What you are asked to do - Write out exactly the lines below that run from the one containing "View Videos [button] (94, 770)" through the one containing "You are a GUI agent. The screenshot is 430×2253.", both included, with no other lines.

Stored records -

▼

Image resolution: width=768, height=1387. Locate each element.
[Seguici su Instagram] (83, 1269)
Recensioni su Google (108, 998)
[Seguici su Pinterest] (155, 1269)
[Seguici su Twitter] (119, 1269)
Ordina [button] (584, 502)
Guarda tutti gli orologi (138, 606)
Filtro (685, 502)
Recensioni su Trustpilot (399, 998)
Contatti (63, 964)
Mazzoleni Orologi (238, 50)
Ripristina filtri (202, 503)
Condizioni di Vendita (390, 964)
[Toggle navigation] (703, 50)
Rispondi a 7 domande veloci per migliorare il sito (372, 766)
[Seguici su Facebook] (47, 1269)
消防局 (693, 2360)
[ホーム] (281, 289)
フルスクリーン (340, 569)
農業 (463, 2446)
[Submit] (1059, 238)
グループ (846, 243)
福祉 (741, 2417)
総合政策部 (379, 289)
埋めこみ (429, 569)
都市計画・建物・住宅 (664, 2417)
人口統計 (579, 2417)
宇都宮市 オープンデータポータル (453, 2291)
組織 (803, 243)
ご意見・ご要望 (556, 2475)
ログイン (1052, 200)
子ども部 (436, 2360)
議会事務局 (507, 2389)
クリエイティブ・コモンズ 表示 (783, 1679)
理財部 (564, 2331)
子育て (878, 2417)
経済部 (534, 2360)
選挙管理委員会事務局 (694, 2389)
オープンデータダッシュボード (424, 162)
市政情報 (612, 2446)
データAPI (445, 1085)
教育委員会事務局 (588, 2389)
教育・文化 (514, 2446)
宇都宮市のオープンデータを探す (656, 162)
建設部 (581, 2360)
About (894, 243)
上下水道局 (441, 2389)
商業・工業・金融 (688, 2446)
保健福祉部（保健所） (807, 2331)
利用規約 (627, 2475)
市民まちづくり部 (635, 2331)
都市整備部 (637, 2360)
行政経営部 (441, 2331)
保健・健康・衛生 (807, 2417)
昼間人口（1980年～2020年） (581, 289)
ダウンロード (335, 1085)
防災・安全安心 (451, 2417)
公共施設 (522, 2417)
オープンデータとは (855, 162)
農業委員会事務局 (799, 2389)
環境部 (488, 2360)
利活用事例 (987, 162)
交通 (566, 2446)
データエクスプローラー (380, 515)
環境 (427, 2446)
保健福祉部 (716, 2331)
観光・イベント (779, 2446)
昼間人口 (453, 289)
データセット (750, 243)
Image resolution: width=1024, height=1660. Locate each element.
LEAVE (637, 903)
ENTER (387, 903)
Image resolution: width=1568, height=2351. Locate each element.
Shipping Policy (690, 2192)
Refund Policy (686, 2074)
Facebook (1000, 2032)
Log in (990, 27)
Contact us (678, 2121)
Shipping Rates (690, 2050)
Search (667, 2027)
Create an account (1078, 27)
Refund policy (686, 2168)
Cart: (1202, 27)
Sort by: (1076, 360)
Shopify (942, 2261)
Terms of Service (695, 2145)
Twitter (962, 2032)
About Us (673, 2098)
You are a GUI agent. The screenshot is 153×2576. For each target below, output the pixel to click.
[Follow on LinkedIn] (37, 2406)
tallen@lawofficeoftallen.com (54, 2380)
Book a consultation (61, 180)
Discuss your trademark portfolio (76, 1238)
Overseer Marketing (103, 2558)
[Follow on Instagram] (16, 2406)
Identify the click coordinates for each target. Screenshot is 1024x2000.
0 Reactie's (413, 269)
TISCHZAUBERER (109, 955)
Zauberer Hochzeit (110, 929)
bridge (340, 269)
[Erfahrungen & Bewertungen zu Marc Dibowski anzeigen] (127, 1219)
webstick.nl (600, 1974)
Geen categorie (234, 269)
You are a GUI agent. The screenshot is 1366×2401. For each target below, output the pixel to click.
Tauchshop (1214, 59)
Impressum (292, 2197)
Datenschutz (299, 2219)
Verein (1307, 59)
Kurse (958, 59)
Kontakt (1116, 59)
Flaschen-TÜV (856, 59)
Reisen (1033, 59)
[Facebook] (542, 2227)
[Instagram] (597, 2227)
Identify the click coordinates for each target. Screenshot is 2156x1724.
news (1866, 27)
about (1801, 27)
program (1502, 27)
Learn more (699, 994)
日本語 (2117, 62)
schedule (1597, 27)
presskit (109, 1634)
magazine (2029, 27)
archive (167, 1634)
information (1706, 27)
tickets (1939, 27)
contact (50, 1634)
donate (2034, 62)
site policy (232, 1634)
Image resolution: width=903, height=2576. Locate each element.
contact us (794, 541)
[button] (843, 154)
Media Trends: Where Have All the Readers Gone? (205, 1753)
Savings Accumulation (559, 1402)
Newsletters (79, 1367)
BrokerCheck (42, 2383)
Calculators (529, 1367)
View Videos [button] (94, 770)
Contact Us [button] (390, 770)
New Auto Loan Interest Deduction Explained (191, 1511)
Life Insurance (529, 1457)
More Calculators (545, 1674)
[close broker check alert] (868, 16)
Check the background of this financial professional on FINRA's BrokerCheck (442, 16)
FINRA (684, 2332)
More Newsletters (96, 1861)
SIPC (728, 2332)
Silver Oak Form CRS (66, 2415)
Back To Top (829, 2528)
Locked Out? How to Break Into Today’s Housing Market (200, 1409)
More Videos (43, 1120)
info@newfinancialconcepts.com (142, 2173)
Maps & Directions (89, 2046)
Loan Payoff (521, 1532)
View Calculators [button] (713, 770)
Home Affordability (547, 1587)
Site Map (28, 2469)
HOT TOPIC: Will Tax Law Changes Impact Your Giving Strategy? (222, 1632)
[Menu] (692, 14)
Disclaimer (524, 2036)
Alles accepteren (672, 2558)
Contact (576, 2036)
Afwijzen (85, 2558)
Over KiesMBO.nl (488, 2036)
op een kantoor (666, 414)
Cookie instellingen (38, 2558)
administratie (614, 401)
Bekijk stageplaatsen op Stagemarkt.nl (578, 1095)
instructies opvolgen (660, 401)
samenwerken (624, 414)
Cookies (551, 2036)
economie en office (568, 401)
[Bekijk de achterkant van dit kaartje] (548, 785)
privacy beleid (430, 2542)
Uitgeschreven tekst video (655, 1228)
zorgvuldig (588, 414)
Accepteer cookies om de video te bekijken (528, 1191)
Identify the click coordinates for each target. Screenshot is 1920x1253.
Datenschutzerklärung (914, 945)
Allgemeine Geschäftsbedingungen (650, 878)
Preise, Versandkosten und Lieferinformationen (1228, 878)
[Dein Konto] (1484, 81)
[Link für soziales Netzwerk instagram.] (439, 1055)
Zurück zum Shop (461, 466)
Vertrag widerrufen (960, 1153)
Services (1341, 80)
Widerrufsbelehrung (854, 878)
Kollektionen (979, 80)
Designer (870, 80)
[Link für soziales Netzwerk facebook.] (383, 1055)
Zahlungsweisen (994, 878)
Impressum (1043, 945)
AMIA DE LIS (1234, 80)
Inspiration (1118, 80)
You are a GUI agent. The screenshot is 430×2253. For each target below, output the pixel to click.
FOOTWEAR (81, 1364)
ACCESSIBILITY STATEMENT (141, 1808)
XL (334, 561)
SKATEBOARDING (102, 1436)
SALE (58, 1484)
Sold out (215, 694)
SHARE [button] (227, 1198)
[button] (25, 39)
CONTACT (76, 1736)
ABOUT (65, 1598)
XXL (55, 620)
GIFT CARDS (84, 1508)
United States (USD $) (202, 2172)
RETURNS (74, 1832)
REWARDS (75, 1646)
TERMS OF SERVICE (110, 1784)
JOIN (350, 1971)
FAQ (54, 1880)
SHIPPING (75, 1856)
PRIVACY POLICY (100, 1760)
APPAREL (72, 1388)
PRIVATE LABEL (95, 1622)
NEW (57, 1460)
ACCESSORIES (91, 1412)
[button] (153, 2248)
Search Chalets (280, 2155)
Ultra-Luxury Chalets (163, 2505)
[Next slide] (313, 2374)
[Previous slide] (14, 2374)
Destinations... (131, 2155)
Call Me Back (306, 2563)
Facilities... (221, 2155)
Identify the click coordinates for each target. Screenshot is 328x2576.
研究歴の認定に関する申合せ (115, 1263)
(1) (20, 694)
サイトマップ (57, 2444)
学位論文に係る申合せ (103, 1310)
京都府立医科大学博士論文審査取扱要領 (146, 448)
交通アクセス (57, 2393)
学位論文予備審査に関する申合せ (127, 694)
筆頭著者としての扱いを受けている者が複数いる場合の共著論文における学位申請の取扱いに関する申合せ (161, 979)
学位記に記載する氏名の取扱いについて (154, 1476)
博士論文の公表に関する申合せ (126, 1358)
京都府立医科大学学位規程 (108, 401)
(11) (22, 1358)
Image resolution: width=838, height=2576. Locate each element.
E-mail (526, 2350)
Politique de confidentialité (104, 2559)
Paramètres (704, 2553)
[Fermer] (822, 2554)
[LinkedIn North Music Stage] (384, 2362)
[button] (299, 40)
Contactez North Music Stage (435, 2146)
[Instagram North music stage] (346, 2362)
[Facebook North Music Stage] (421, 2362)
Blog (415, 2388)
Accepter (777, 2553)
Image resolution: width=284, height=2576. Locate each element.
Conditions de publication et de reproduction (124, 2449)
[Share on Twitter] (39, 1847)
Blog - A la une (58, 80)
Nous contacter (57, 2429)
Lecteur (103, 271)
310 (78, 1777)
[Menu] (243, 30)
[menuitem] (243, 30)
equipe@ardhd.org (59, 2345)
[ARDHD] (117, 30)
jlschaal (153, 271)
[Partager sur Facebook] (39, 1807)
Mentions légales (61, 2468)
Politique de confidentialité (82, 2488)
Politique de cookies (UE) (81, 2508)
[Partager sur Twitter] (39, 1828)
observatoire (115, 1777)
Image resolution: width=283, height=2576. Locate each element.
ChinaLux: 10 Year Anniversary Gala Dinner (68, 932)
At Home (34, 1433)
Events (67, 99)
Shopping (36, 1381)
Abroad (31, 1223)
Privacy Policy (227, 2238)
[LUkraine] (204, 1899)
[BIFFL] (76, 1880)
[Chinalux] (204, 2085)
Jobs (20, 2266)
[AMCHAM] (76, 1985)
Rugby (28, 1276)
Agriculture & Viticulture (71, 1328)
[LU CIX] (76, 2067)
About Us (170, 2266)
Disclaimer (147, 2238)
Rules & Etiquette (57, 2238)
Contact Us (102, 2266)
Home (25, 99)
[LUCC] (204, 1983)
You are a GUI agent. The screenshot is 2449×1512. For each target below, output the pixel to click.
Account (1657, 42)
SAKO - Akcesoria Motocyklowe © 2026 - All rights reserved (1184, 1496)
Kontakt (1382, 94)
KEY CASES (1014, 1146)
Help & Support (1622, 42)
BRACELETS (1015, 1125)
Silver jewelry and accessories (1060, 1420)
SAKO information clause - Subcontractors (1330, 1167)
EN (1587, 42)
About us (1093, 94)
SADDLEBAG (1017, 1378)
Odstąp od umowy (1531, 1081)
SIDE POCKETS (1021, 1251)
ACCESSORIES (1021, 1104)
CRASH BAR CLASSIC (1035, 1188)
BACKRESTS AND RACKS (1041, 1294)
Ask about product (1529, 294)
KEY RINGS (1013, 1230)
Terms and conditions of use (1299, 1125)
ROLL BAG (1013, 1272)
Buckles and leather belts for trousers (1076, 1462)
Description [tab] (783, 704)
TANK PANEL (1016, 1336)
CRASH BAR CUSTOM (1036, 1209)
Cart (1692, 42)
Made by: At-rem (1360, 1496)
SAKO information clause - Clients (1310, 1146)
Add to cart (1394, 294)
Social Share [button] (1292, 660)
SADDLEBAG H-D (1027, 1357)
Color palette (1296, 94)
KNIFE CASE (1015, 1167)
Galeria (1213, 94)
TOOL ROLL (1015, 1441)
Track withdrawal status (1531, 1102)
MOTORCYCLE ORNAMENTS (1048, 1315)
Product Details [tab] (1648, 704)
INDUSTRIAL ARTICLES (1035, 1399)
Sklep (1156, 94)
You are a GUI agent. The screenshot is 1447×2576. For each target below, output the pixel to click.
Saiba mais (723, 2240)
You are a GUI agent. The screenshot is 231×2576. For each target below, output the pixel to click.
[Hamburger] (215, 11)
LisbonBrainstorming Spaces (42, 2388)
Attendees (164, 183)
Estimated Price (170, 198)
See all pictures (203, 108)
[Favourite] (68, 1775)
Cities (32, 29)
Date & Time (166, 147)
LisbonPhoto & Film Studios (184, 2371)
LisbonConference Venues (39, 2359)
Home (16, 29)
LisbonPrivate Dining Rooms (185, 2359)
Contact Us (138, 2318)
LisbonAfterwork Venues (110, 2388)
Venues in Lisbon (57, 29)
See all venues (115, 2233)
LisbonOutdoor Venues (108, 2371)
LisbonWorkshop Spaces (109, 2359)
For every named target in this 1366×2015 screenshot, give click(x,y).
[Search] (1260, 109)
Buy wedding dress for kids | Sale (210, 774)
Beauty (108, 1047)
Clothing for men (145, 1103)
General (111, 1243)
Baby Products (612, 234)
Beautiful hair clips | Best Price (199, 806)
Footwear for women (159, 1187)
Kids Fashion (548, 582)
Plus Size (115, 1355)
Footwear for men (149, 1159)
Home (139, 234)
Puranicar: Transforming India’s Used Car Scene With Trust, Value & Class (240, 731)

▲

Worked solution -
View Videos [button] (94, 770)
Contact Us [button] (390, 770)
New Auto Loan Interest Deduction Explained (191, 1511)
Life Insurance (529, 1457)
More Calculators (545, 1674)
[close broker check alert] (868, 16)
Check the background of this financial professional on FINRA's BrokerCheck (442, 16)
FINRA (684, 2332)
More Newsletters (96, 1861)
SIPC (728, 2332)
Silver Oak Form CRS (66, 2415)
Back To Top (829, 2528)
Locked Out? How to Break Into Today’s Housing Market (200, 1409)
More Videos (43, 1120)
info@newfinancialconcepts.com (142, 2173)
Maps & Directions (89, 2046)
Loan Payoff (521, 1532)
View Calculators [button] (713, 770)
Home Affordability (547, 1587)
Site Map (28, 2469)
HOT TOPIC: Will Tax Law Changes Impact Your Giving Strategy? (222, 1632)
[Menu] (692, 14)
Disclaimer (524, 2036)
Alles accepteren (672, 2558)
Contact (576, 2036)
Afwijzen (85, 2558)
Over KiesMBO.nl (488, 2036)
op een kantoor (666, 414)
Cookie instellingen (38, 2558)
administratie (614, 401)
Bekijk stageplaatsen op Stagemarkt.nl (578, 1095)
instructies opvolgen (660, 401)
samenwerken (624, 414)
Cookies (551, 2036)
economie en office (568, 401)
[Bekijk de achterkant van dit kaartje] (548, 785)
privacy beleid (430, 2542)
Uitgeschreven tekst video (655, 1228)
zorgvuldig (588, 414)
Accepteer cookies om de video te bekijken (528, 1191)
Identify the click coordinates for each target. Screenshot is 1920x1253.
Datenschutzerklärung (914, 945)
Allgemeine Geschäftsbedingungen (650, 878)
Preise, Versandkosten und Lieferinformationen (1228, 878)
[Dein Konto] (1484, 81)
[Link für soziales Netzwerk instagram.] (439, 1055)
Zurück zum Shop (461, 466)
Vertrag widerrufen (960, 1153)
Services (1341, 80)
Widerrufsbelehrung (854, 878)
Kollektionen (979, 80)
Designer (870, 80)
[Link für soziales Netzwerk facebook.] (383, 1055)
Zahlungsweisen (994, 878)
Impressum (1043, 945)
AMIA DE LIS (1234, 80)
Inspiration (1118, 80)
You are a GUI agent. The screenshot is 430×2253. For each target below, output the pixel to click.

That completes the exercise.